A Falcon (Edison Scientific) deep-research report (`ADRB2-deep-research-falcon.md`) was successfully generated, replacing the earlier failed attempt noted above. Key findings, emphasizing what is NEW relative to the existing review:

- Endosomal / sustained GPCR signaling and the "megaplex" concept: GPCRs including beta2AR can continue activating G proteins after internalization into endosomes, and a single receptor can simultaneously engage G protein (via the transmembrane core) and beta-arrestin (via the phosphorylated tail) in a "megaplex" assembly [PMID:38643023 "some GPCRs continue to activate G proteins after having been internalized into endosomes"; Flores-Espinoza & Thomsen 2024, doi:10.1016/j.tibs.2024.03.006]. This reframes the endosome as a potential signaling-competent compartment, not only a degradation/recycling waystation as the existing review treats it. Treated here as an emerging mechanistic concept (review synthesis), so it informs notes/questions but is NOT used to change any localization annotation.

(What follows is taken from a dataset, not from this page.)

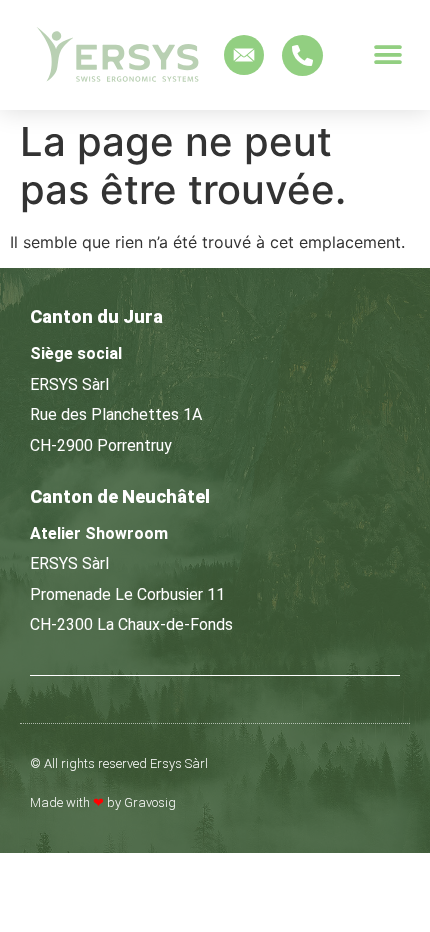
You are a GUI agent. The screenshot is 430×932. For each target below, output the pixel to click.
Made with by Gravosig (103, 802)
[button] (387, 55)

- beta-arrestin scaffolding to inflammatory kinase/transcription programs: in airway/respiratory contexts, beta2AR GRK/beta-arrestin signaling links not only to ERK but also to p38 MAPK and NF-kB, with downstream consequences including mucus-gene (MUC5AC) transcription and airway smooth-muscle proliferation [PMID:39408565 "beta2AR is implicated in bronchodilation, mucociliary clearance, and anti-inflammatory effects"; Manti et al. 2024, doi:10.3390/ijms251910234]. The existing review already accepts positive regulation of MAPK cascade; the p38/NF-kB inflammatory branch is additional context but not separately annotated here without primary ADRB2-specific experimental support.

- Biased agonism and immune-cell signaling (NEW physiological context): a 2024 study using CRISPR/Cas9 ADRB2 knockout in human T cells reported that the biased agonist nebivolol suppressed IL-17A and Th17 responses in an ADRB2-dependent, NF-kB p65-dependent manner without changing CREB phosphorylation, implying pathway-selective (biased) outputs downstream of ADRB2 [Hajiaghayi et al. 2024, Front Immunol, doi:10.3389/fimmu.2024.1446424 (PMID:39445009)]. Interesting for biased-signaling questions; not annotated (single study, specialized immune context).

- Cardiomyocyte compartmentalization: beta2AR is enriched in / confined to the T-tubular network in cardiomyocytes, supporting spatially constrained signaling and Gs-to-Gi switching with beta-arrestin scaffolding of PDEs/DGKs and EGFR transactivation [Grogan et al. 2023, Cardiovasc Res, doi:10.1093/cvr/cvac171 (PMID:36534965)]. Consistent with existing cardiac non-core annotations; adds spatial-encoding detail only.

- Pharmacogenomic / disease links (NEW disease detail): common coding variants rs1042713 (Arg16Gly) and rs1042714 (Gln27Glu), plus rarer Thr164Ile, are the main ADRB2 pharmacogenetic variants. rs1042714 was associated with lung function and bronchodilator response in asthma (e.g., delta-FEV1 p=0.023; bronchodilator response p=0.040) [de Sousa et al. 2024, Genet Mol Res, doi:10.4238/gmr2311], and an rs1042713 G allele showed association with essential hypertension in East Asians (OR ~1.26). Multiple reviews conclude the bronchodilator-response pharmacogenetics remain mixed/inconsistent and NOT yet clinically actionable as a single-gene tool [Ntenti et al. 2025, doi:10.3390/genes16030314; Buddhadev et al. 2026 (provisional, 0 citations), doi:10.21911/aai.2026.1162]. Buddhadev et al. is a very recent low-citation source and is treated as provisional; not used to drive any annotation.

- No findings contradict the existing review's annotation decisions. The Falcon report's higher-confidence mechanistic content (endosomal signaling, beta-arrestin/MAPK, T-tubule localization, Gs/Gi bifurcation) reinforces the current ACCEPT/KEEP_AS_NON_CORE calls. Two new primary references (PMID:38643023 endosomal GPCR signaling review; PMID:39408565 beta2AR respiratory review) added to YAML references as statement-only, full_text_unavailable entries.